La pandémie a aggravé les inégalités sous de nombreux aspects. Il est frappant de constater que les inégalités au sein des pays sont désormais plus importantes que celles observées entre les pays. Ainsi, pour beaucoup, cela signifie de vivre en étant privé des services de base, comme des soins de santé adéquats, l’éducation ou l’accès à internet. Les 40 % de la population les plus pauvres sont véritablement délaissés, brisant la promesse du Programme 2030 qui vise à « ne laisser personne de côté ».
En Inde par exemple, où près de 370 millions de personnes vivaient en situation de pauvreté multidimensionnelle avant la pandémie, les écoles sont fermées dans la plupart des États depuis avril 2020. Depuis près de deux ans, de nombreux enfants issus de foyers déjà souvent marginalisés n'ont pas pu fréquenter leur école (ou seulement par intermittence) ni bénéficier de repas scolaires nutritifs. En conséquence, une grande partie des enfants ont non seulement manqué des années d'enseignement cruciales à leur âge, mais aussi un repas important de la journée – un repas que de nombreux parents ne sont pas en mesure de fournir à la maison. Dans le même temps, certains enfants ont eu la chance de profiter d'une expérience scolaire presque ininterrompue grâce aux cours en ligne, confortablement depuis chez eux. Bien que cela ait coûté très cher à de nombreuses familles, celles-ci ont pu au moins le mettre en place, alors que des millions d'enfants ont été tout simplement laissés de côté. Il en va sensiblement de même pour l'accès aux soins de santé primaires, aux vaccins et à d'autres services de base. L’écart continue de s’élargir, non seulement en Inde et dans les pays en développement, mais aussi dans les pays riches.

● À FAIRE
Dans le texte sur la pandémie et les inégalités, quels services de base le premier paragraphe donne-t-il en exemple ? Citez-les tous.

● DONNÉES FOURNIES
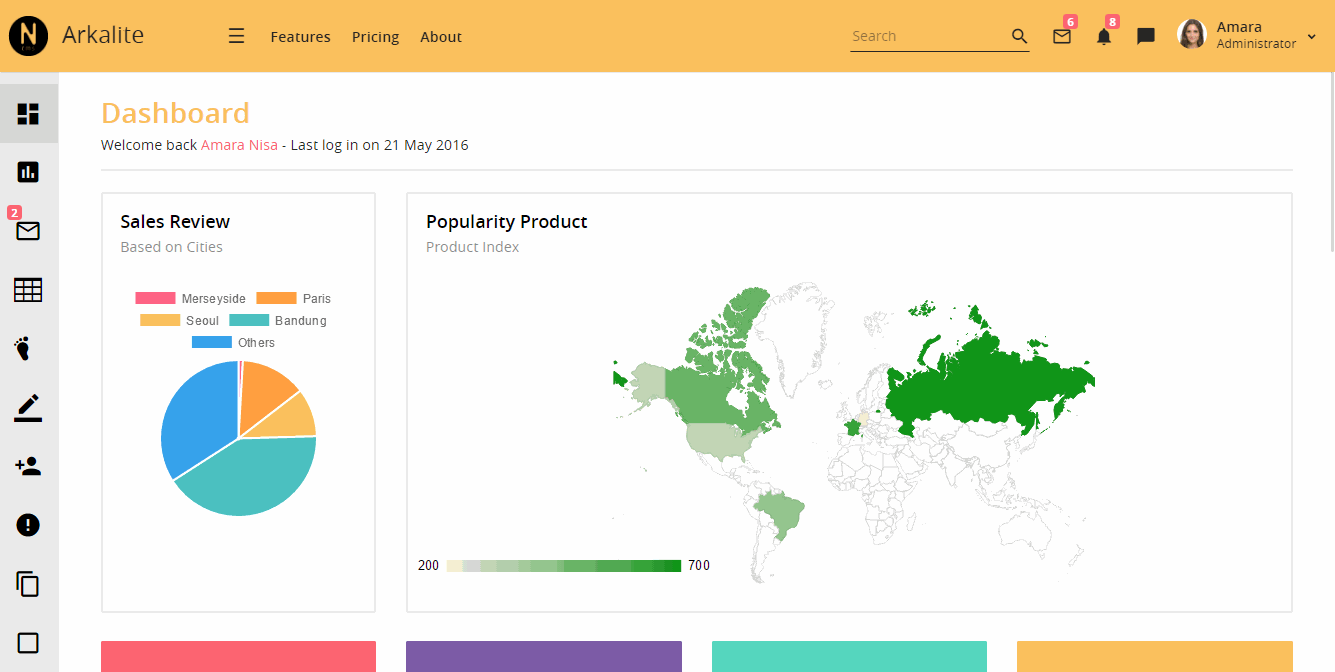Expand the Amara Administrator user dropdown
The height and width of the screenshot is (672, 1335).
[1311, 36]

● CORRIGÉ
- des soins de santé adéquats
- l'éducation
- l'accès à internet